La autora Sandra Ropero vuelve a compartir con todxs nosotrxs un relato LGTB+ con motivo del Día Internacional contra la LGTBIfobia, celebrado el pasado 17 de mayo

ÚLTIMO SUSPIRO

No todas las historias terminan bien. Algunas almas son tan pequeñas, que cuando llegan a sus límites estallan. La presión les puede, la humillación y el bullying les deprime. Pasan muy malos momentos por algo que no han elegido. Nacieron así. Y a veces en vez de buscar refugio en sus seres queridos, lo llevan por dentro porque están cansados de ser mirados como bichos raros.  

Nadie debería dar explicaciones por su identidad u orientación sexual. Ser una persona es lo único que debería importar. Y al final llega un día en que todo se nubla y acaban desconectando de la vida. Demasiados comentarios despectivos y rechazos: “Marimacho de mierda, maricón vas perdiendo aceite, por mucho que quieras ser una chica nadie te quita el rabo que tienes entre las piernas”.  
Se marchan para siempre.
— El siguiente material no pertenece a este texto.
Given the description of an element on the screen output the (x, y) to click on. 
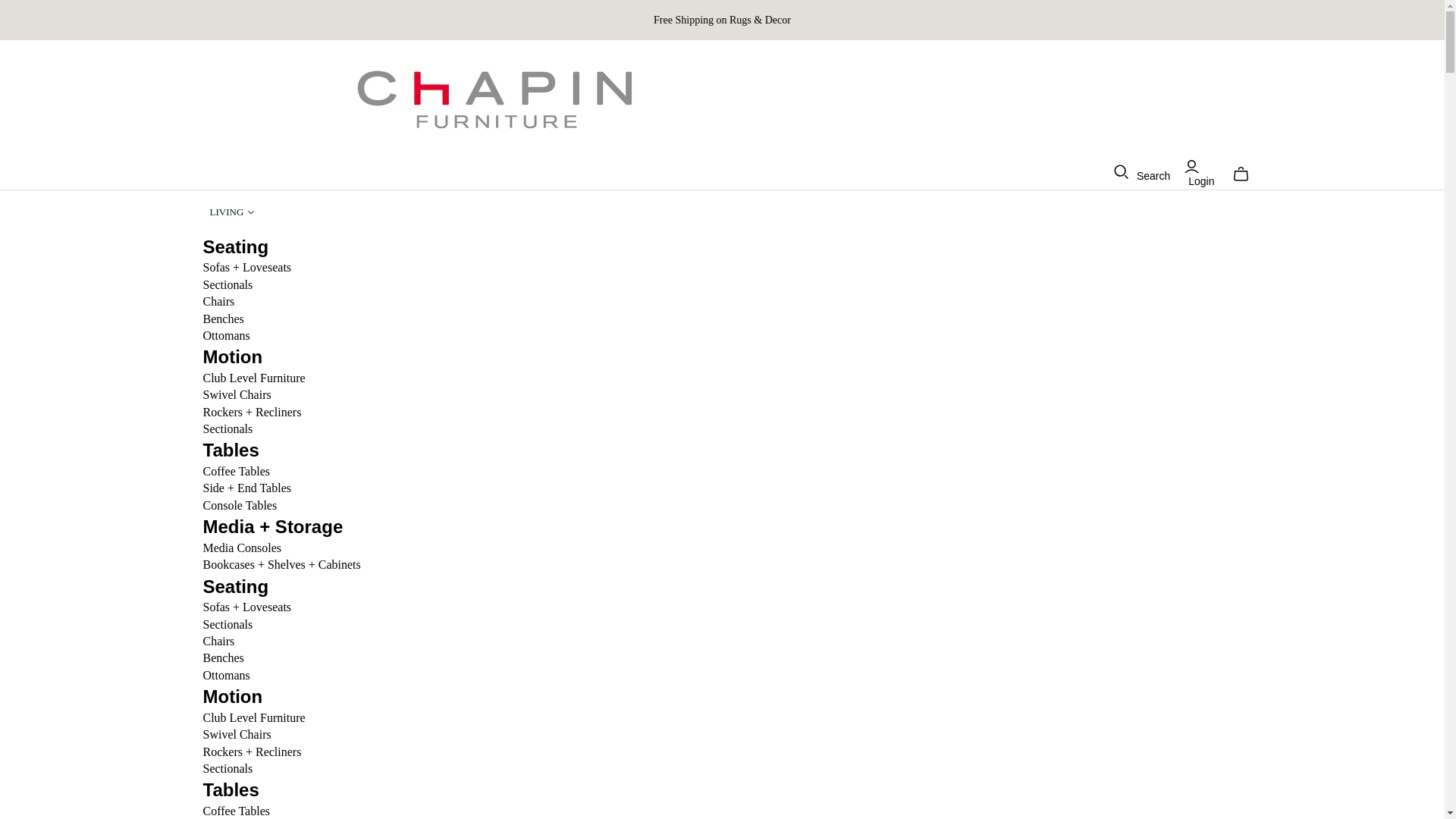
Sectionals (228, 428)
Chairs (218, 640)
Swivel Chairs (236, 394)
Sectionals (228, 284)
Seating (236, 246)
Ottomans (226, 335)
Club Level Furniture (254, 377)
Sectionals (228, 624)
Benches (223, 657)
Motion (233, 356)
Given the description of an element on the screen output the (x, y) to click on. 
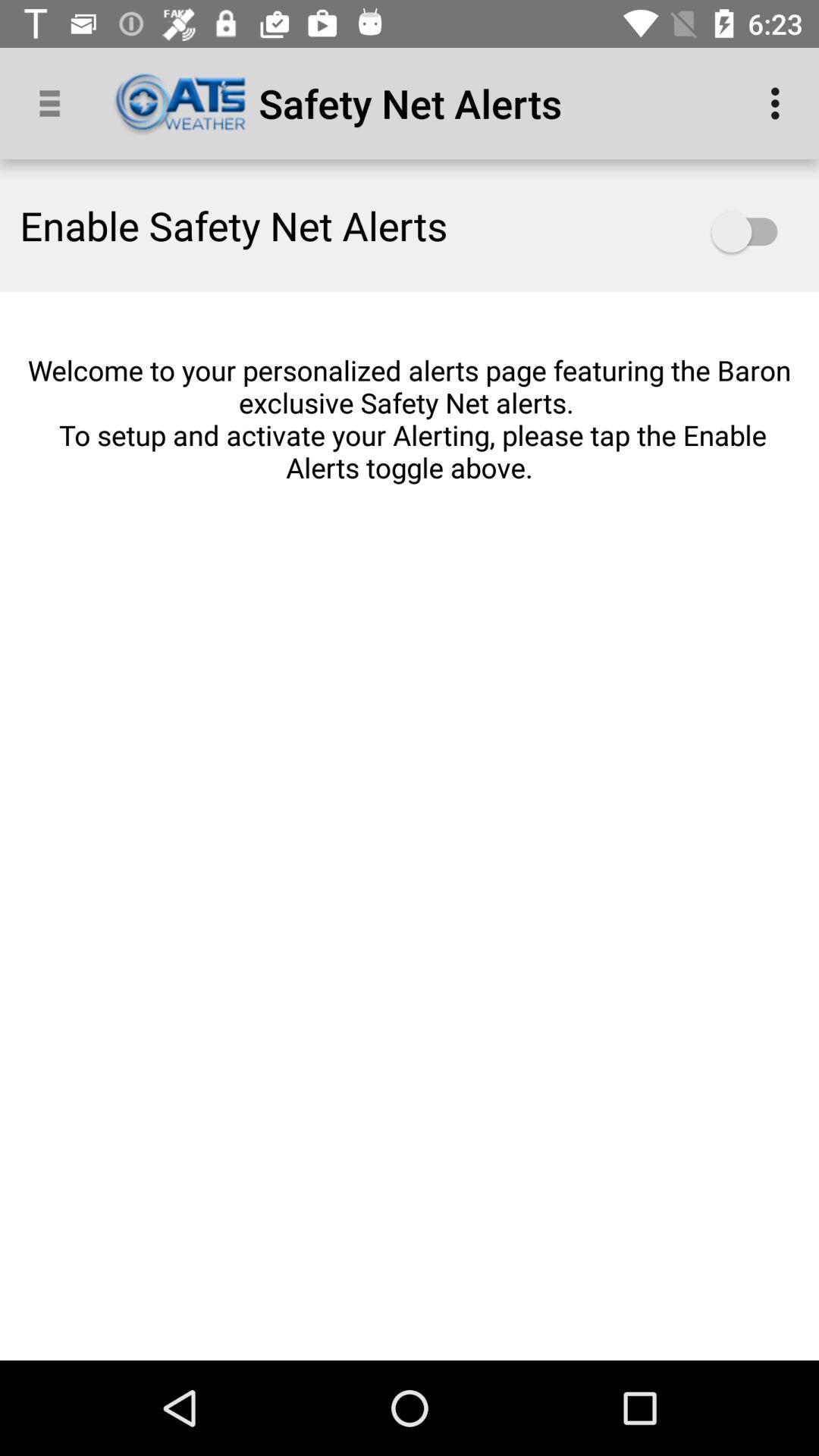
press app to the right of the safety net alerts app (779, 103)
Given the description of an element on the screen output the (x, y) to click on. 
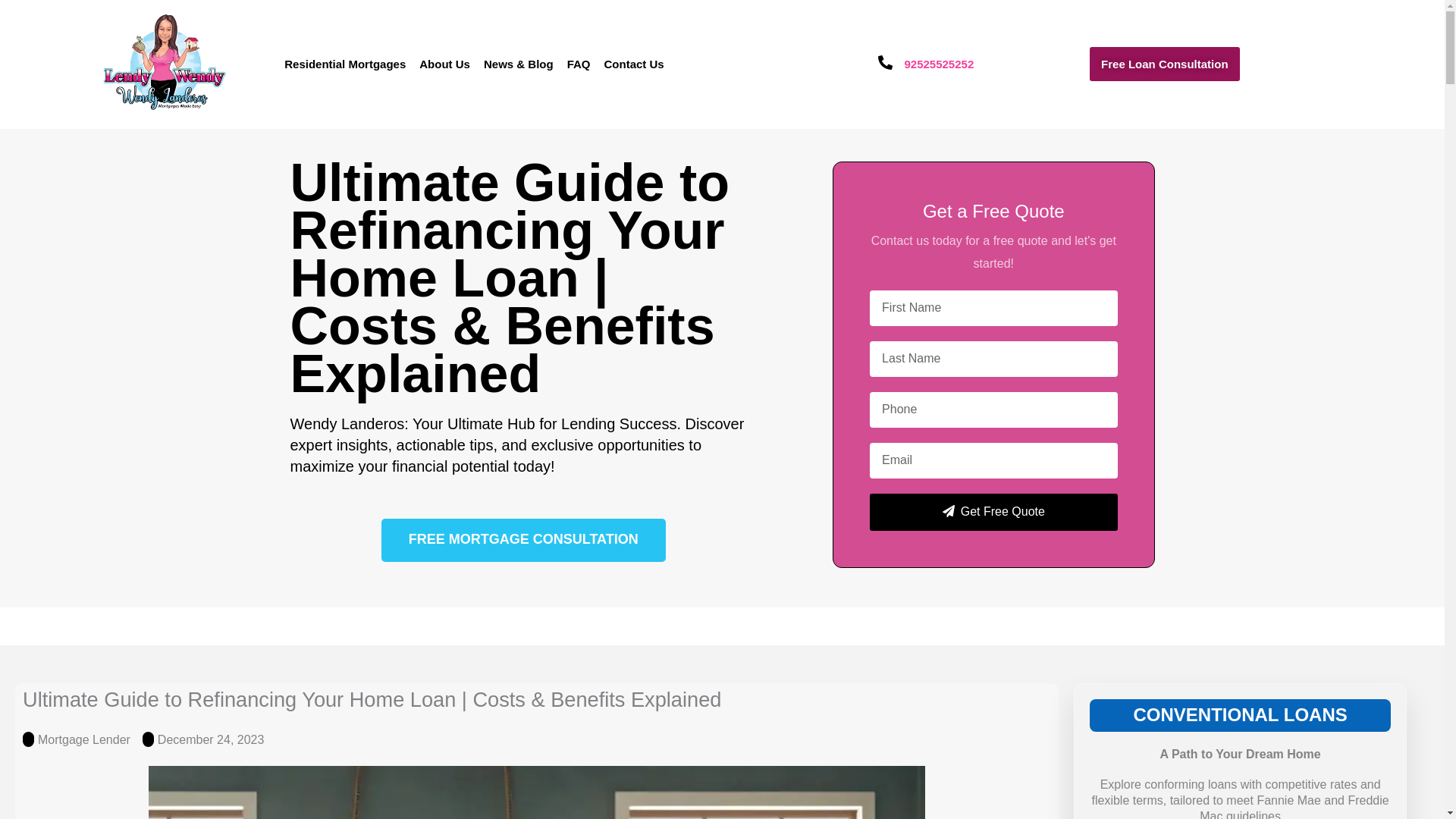
CONVENTIONAL LOANS (1239, 714)
Contact Us (632, 64)
Residential Mortgages (345, 64)
FREE MORTGAGE CONSULTATION (523, 539)
Get Free Quote (992, 511)
Free Loan Consultation (1164, 63)
About Us (444, 64)
Given the description of an element on the screen output the (x, y) to click on. 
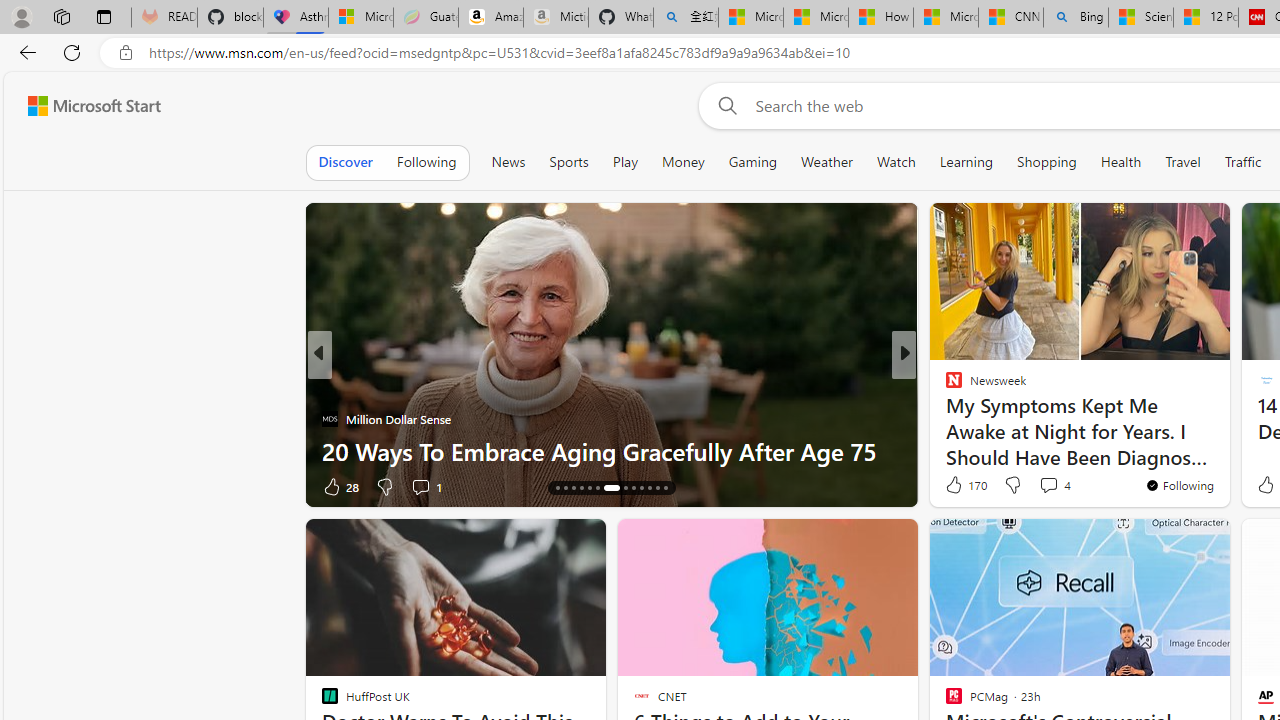
636 Like (959, 486)
AutomationID: tab-21 (619, 487)
CNN - MSN (1011, 17)
AutomationID: tab-16 (573, 487)
Stacker (944, 386)
AutomationID: tab-18 (588, 487)
View comments 11 Comment (426, 485)
AutomationID: tab-19 (596, 487)
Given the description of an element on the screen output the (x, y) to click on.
Por ser vulnerables. Por ser diferentes a lo que dicta la sociedad. 

Perdemos cada vez que una persona se suicida. Mucho hemos avanzado, pero aún es necesario un poco más, no se puede dejar de educar hasta que la LGTBfobia sea un mal recuerdo que en más de una ocasión acabó con la vida de alguien.  

A veces me gustaría meterme en la cabeza de las personas que rechazan lo que no es normal y saber el porqué de ese rechazo.
Cuando nacemos lo hacemos sin prejuicios. Un bebé no nace racista, ni machista, ni homófobo.
Esos prejuicios los van adquiriendo en la televisión, en la calle o en sus propias casas. La educación en las aulas es necesaria. Hacer evidente la realidad es necesario. Ya que hay estudiantes que no se identifican con su cuerpo o se sienten atraídos por alguien de su mismo sexo. Y el entorno no sabe cómo actuar. Sería tan fácil como respetar y verlo con naturalidad, pero la cultura que llevamos a nuestras espaldas hace que algunos piensen que la transexualidad, la homosexualidad o la bisexualidad son enfermedades y tienen cura.
¡Mirémonos como seres humanos y nada más!